Un dangereux précédent
« Essentiellement, il s’agit d’autorités de certification mandatées par le gouvernement que nous serions obligés de reconnaître », a expliqué M. Erwin.
Cette législation européenne pourrait créer un dangereux précédent ailleurs. « Je pense que notre plus grande inquiétude est que d’autres régimes répressifs ou d’autres grandes puissances suivent et adoptent essentiellement la même approche », a-t-il continué.
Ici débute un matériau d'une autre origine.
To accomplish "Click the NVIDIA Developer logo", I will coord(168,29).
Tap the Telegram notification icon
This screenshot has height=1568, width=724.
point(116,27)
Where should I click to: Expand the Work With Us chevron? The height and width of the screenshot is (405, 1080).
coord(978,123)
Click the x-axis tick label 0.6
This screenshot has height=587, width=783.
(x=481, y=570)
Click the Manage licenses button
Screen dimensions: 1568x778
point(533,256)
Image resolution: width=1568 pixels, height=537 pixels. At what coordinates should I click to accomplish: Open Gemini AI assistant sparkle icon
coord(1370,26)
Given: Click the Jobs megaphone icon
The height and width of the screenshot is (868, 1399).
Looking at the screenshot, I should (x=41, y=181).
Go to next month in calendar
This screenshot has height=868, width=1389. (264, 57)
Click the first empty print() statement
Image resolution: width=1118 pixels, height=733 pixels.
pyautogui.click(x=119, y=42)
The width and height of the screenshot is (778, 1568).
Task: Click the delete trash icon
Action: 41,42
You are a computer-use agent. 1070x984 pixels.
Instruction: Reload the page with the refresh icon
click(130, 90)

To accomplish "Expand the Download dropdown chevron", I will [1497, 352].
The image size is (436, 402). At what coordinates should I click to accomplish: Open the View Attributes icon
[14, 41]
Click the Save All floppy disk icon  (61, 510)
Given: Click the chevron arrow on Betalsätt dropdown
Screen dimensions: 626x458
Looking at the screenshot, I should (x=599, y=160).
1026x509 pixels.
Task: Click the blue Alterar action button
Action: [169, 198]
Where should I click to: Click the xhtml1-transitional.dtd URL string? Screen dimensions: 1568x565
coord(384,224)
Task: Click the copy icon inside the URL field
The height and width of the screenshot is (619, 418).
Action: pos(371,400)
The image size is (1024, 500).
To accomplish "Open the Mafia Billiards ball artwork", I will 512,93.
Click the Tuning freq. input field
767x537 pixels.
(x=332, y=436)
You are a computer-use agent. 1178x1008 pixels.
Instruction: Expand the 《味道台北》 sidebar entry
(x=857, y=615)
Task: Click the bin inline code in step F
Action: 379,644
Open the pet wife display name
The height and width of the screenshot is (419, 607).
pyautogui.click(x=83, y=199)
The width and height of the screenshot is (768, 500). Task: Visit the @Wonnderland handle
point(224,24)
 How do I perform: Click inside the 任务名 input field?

Par exemple, des gouvernements tels que les Émirats arabes unis ou le Kazakhstan ont déjà cherché activement à saper l’authentification sur le Web « en adoptant une législation qui obligerait les navigateurs à fournir une capacité intermédiaire en acceptant des autorités de certification qui ne répondent pas à nos normes », a expliqué M. Erwin.
« Nous avons réussi à faire reculer cette situation au niveau mondial. Mais notre capacité à le faire sera vraiment minée au moment où le précédent aura été créé. »
Kate Charlet, directrice de la gouvernance des données chez Google, a confié à EURACTIV que cela créerait non seulement un précédent inquiétant, mais « exposerait activement les citoyens à un risque numérique accru à un moment où la protection est plus difficile — et plus essentielle — que jamais ».
À l’instar des signataires de la lettre, Mme Charlet ne pense pas que les cadres réglementaires devraient avoir pour effet d’empêcher les organisations de protéger leurs utilisateurs contre l’évolution de la cybercriminalité et des menaces.
Le dossier a été attribué à la commission de l’industrie, de la recherche et de l’énergie (ITRE) du Parlement européen. La rapporteure Romana Jerković a déclaré que le vote de la commission sur le projet de proposition était attendu en juillet.